Ranggin Kanan
#Pelangi,
ketika kamu merasa yakin telah bisa melupakan orang yang kamu cintai, namun
ternyata kamu mendapati dirimu masih peduli padanya, maka itu adalah cinta yang
sebenarnya.#
Sepotong sore yang sempurna.
Busur panah berwarna-warni
membentang indah di langit, tapi mendung di hatimu. Desau angin menyapu waktu
yang dijeda oleh diam.
“Aku harus pergi....” kataku
“...”
Engkau menatap kejauhan,
melihat pemandangan yang menggigilkan. Tempat ini sungguh elok, seperti Negeri
di Taman Surga. Bentangan hijau dengan takaran yang tidak sama tersaput dengan
putih awan dan warna biru terang disela-selanya. Garis-garis lurus yang
menghantar sinar matahari, terasa hangat menyentuh kulit, beradu dengan dingin
yang menyusup ke pori-pori.
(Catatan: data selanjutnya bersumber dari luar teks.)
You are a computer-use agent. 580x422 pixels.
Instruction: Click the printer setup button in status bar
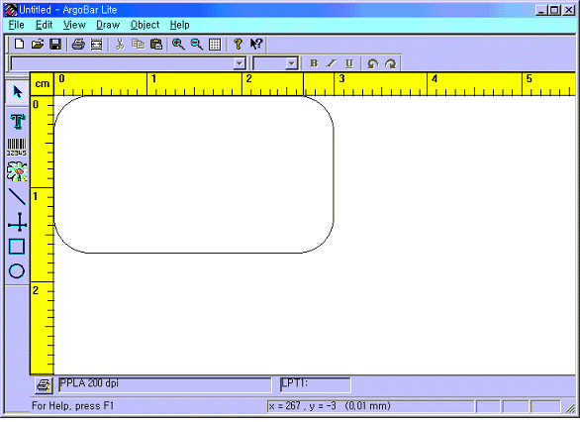pyautogui.click(x=44, y=385)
Berada pada keindahan alam yang memesona terkadang
membuat hati tidak lagi peduli dengan perpindahan hari.
“Kelak, ditempat ini kita akan
bertemu lagi, dengan cinta yang sebenarnya” kataku
“...”
Danau membentang dibawah,
menjadi cermin bagi bentang langit, sungguh menakjubkan. Seolah mencairkan
tumpukan salju di puncak gunung. Lalu, airnya mengalir ke sungai yang berkelok
keperakan jauh di bawah.
“Hey, lihat itu...” telunjukku mengarah pada
pelangi.
Tatapanmu mengikuti arah
telunjukku, menghampiri langit yang kini ditempeli oleh tumpukan garis
melengkung warna-warni. Rambutmu menari oleh angin yang seolah ingin
mencandamu.
“Aku akan selalu ada setiap
kali kau melihat Ranggin kanan..”
Hening diisi suara angin yang
mendesing.
“Harus apa lagi yang aku katakan
pada hatimu, untuk membuat hatimu bisa mengerti dan menerima. Aku mencintaimu.
Cinta yang bener-benar ada, sampai nafas terakhir.”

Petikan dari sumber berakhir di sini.